How a Watchdog Blew the Lid Off the GM Recall Scandal [Obama Motors recall delay killed 12 people]

yahoo.com ^ | March 20, 2014 | Eric Pianin
The alarm bells first went off at the Center for Auto Safety on Feb. 13, when General Motors announced a recall of more than 780,000 model year 2005-2007 Cobalts and Pontiac G5s with faulty ignition switches.  Those ignition switches were so sensitive that even a slight jostle or heavy key ring could immediately shut down the vehicle’s power steering and brakes and prevent air bags from inflating to protect the driver and front seat passenger in case of a crash.  What really caught the auto safety watchdog’s eye was GM’s disclosure that six people had died in crashes related to the ignition problem. “I said, ‘Six deaths? That’s a lot,’” Clarence Ditlow, the long-time executive director of the center, recalled this week. “The average recall doesn’t have a single death let alone six.”Two weeks later, GM added 842,000 Ion compacts (model years 2003-2007), and Chevrolet HHR SUVs and Pontiac Solstice and Saturn Sky sports cars (2006-2007) to the list of cars being recalled for the ignition switch problem.

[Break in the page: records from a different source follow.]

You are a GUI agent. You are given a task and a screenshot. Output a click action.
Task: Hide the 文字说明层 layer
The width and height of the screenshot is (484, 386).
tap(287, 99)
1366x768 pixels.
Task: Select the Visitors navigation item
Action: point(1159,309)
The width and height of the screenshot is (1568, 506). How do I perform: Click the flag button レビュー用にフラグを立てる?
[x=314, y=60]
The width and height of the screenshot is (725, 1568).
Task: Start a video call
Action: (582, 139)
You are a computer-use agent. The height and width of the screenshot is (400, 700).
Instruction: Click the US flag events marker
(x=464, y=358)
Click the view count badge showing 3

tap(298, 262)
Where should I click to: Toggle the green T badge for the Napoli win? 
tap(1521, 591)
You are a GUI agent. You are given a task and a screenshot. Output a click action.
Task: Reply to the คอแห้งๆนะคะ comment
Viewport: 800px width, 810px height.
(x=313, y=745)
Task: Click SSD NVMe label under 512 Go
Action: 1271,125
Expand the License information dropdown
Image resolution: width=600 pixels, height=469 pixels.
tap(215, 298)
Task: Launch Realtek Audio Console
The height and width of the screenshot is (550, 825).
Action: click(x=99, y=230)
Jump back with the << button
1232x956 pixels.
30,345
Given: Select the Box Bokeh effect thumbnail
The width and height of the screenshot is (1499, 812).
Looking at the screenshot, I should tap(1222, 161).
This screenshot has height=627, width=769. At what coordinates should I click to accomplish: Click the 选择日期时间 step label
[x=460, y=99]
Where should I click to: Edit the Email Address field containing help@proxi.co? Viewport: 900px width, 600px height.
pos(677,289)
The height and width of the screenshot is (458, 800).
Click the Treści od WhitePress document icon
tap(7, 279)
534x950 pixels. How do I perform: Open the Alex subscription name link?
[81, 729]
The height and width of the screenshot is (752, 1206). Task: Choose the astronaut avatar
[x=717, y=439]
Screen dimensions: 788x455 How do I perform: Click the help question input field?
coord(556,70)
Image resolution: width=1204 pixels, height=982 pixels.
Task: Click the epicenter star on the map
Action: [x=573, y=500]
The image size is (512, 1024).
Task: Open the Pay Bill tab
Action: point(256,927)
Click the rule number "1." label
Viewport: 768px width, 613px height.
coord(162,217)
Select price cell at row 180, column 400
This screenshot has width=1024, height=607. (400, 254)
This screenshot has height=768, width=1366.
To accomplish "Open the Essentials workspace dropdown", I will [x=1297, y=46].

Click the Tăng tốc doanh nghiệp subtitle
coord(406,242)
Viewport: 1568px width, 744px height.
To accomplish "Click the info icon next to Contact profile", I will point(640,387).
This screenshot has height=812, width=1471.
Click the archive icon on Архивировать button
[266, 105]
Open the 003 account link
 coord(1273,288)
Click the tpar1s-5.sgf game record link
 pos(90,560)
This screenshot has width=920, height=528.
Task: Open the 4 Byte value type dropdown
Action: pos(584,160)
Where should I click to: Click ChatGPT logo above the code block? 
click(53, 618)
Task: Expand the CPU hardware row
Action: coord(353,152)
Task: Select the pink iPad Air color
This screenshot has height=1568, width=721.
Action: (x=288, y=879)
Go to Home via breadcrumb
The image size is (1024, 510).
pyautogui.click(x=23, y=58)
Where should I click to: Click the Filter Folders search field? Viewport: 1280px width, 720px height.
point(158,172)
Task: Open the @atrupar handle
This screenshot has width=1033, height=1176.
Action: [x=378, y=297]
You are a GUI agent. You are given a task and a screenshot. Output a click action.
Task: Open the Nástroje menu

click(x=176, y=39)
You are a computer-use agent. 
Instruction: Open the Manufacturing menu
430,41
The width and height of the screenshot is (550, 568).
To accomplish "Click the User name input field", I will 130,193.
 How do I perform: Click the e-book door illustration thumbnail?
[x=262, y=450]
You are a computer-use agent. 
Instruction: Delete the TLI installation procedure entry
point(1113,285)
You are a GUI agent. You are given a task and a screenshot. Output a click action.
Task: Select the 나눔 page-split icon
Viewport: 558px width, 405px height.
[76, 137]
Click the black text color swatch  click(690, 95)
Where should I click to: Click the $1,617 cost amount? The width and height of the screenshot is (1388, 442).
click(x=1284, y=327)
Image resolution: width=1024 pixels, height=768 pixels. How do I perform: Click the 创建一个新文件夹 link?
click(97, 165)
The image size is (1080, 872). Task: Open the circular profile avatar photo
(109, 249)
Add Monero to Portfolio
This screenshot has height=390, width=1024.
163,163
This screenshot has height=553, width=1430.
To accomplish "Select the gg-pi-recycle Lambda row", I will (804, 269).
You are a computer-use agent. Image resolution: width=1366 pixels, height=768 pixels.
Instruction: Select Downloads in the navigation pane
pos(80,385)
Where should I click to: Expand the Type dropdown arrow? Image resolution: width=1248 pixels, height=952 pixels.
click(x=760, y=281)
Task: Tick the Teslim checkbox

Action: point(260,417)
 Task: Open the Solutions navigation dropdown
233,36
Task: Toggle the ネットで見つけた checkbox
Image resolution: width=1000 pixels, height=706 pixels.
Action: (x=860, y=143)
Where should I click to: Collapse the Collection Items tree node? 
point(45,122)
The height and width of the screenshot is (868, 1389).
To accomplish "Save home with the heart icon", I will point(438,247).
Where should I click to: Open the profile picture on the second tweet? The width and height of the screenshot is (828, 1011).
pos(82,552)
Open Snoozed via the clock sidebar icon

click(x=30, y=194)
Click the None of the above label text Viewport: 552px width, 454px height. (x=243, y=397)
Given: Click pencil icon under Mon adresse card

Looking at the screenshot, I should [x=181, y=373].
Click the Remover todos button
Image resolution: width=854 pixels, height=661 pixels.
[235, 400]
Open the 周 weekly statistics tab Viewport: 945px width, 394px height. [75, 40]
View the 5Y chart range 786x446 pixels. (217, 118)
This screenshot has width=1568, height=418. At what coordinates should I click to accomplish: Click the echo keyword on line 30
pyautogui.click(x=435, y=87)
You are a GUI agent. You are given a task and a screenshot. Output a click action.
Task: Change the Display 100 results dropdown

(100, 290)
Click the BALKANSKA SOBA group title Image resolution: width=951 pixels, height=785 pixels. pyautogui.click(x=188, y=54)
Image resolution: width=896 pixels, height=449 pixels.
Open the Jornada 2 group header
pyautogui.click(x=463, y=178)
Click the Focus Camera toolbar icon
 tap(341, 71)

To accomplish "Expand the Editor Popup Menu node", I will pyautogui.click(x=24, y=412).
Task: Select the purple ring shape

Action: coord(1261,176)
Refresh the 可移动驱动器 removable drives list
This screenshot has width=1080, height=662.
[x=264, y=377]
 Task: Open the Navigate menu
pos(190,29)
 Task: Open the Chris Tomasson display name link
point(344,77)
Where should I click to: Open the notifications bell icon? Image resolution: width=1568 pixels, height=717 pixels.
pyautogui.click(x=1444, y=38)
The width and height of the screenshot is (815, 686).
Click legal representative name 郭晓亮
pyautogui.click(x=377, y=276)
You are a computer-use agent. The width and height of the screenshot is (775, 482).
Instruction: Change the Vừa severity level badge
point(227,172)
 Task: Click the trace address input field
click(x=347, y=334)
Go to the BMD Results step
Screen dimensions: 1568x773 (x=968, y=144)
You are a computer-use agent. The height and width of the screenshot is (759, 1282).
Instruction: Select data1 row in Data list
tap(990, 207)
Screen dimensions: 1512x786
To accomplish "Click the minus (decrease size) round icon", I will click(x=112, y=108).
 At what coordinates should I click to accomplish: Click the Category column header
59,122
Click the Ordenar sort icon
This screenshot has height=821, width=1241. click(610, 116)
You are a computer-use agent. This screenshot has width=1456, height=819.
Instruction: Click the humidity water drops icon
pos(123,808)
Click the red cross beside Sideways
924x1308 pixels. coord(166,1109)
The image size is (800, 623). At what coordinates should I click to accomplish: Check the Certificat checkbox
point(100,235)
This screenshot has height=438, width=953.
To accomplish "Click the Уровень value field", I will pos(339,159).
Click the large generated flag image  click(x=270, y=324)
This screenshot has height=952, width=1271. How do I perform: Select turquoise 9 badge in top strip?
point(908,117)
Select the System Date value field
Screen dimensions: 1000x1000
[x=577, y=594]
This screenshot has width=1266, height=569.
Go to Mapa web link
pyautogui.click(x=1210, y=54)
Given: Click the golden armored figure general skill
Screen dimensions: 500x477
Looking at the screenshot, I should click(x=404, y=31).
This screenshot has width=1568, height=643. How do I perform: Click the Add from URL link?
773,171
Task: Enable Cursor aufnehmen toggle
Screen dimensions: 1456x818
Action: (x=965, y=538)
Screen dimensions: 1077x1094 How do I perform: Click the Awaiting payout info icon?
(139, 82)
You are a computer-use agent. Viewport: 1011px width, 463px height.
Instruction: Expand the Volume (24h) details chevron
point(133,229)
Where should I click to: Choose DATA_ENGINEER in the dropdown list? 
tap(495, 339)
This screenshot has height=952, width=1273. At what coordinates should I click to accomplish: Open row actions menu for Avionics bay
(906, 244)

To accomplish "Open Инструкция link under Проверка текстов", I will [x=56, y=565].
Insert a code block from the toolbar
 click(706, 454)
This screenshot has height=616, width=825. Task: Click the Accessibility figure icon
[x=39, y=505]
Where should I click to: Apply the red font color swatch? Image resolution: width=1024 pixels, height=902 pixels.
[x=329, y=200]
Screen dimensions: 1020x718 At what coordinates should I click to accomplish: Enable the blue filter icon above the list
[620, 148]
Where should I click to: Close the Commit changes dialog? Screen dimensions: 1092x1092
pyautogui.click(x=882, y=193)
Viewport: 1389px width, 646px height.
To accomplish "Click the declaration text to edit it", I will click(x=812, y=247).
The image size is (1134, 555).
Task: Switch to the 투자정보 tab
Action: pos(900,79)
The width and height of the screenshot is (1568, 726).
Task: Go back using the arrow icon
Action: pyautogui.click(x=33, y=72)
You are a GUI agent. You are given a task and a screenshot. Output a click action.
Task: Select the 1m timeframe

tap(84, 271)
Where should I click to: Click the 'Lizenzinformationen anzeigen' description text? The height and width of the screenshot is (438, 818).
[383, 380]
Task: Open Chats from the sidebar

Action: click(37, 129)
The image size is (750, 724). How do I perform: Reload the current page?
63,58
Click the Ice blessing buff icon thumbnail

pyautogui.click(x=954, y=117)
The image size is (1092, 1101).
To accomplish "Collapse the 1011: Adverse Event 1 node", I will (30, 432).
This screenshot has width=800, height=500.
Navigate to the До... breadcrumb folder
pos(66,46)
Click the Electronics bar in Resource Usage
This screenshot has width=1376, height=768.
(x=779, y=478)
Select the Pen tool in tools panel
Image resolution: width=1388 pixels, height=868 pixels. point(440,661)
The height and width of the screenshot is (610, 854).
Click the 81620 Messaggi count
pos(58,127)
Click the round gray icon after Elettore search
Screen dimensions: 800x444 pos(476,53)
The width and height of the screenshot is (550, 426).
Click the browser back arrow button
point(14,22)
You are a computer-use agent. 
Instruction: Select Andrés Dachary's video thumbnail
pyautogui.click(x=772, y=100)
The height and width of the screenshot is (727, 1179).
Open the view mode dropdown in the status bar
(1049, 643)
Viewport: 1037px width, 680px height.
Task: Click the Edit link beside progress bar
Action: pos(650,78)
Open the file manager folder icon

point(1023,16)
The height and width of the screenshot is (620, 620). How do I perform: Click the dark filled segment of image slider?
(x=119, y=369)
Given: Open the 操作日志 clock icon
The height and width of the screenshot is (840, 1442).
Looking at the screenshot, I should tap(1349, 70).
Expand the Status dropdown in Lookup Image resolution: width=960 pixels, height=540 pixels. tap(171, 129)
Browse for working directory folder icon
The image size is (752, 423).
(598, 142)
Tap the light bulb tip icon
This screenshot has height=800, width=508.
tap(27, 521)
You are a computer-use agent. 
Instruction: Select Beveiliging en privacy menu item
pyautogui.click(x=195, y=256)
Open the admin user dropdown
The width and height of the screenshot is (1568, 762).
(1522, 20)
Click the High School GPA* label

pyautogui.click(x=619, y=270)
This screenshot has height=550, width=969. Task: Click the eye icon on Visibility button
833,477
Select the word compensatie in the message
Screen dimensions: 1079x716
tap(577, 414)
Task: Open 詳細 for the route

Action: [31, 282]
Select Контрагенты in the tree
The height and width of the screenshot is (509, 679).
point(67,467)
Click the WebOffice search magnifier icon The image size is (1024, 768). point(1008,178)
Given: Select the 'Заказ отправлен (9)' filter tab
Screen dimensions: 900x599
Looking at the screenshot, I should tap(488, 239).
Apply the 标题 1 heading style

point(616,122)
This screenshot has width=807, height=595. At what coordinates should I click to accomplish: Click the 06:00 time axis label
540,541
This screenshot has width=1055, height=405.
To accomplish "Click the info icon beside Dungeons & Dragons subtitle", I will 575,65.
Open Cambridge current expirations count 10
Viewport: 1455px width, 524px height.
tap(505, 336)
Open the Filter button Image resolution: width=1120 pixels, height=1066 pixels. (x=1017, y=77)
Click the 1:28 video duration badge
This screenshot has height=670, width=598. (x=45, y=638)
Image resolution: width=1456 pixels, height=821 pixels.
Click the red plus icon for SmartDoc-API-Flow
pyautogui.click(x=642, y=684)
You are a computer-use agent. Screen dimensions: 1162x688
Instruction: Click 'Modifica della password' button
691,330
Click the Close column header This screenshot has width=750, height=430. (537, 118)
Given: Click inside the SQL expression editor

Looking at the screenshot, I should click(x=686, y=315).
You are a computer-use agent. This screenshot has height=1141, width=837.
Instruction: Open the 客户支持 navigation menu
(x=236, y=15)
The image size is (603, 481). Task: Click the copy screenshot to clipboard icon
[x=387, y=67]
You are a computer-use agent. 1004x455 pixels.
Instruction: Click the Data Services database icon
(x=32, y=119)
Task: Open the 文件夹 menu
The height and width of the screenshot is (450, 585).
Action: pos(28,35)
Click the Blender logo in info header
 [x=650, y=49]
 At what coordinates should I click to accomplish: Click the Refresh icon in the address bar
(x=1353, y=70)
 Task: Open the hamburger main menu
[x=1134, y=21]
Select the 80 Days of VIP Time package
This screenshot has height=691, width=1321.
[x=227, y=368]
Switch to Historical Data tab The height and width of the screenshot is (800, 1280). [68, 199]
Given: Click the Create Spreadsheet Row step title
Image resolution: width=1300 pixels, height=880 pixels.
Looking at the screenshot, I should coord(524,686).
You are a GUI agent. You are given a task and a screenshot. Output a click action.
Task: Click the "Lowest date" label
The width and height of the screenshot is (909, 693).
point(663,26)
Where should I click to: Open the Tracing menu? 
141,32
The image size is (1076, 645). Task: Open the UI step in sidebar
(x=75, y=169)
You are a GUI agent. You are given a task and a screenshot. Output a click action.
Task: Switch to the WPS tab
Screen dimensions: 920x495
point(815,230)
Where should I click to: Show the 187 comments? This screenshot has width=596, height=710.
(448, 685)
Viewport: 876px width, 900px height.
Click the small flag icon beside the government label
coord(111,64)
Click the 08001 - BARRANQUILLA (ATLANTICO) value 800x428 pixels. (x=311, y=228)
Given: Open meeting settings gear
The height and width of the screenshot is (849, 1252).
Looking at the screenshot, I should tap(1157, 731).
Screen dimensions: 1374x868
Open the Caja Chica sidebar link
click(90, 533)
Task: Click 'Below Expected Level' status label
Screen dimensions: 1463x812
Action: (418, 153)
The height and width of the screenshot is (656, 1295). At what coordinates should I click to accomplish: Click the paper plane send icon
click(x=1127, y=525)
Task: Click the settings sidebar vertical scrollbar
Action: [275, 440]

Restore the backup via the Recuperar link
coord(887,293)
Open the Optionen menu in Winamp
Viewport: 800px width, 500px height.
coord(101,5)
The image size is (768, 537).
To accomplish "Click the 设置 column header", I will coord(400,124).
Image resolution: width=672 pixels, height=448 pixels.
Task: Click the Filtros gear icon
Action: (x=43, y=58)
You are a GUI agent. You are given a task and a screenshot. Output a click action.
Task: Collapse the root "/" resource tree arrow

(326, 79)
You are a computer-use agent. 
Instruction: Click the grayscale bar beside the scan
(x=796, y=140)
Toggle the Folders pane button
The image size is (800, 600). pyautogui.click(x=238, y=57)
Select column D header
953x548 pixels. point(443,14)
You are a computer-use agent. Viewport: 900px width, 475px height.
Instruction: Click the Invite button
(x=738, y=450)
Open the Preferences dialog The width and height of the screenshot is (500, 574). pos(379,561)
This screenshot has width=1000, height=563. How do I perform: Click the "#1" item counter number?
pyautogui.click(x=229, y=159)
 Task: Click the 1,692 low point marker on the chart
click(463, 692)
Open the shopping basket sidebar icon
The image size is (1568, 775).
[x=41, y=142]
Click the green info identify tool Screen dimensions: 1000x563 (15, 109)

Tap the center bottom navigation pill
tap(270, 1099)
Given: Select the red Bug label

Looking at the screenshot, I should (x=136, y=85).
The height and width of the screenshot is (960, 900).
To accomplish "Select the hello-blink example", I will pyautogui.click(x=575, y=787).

Now GM was saying the number of fatalities had been revised upward to 12. By then, Ditlow and his colleagues at the Washington-based auto safety center that had been co-founded by consumer advocate Ralph Nader were on the case. The revelation of GM’s extraordinarily lengthy delay in recalling the faulty cars had the whiff of scandal to it, according to Ditlow, who is no stranger to high-profile auto industry controversies and cover-ups.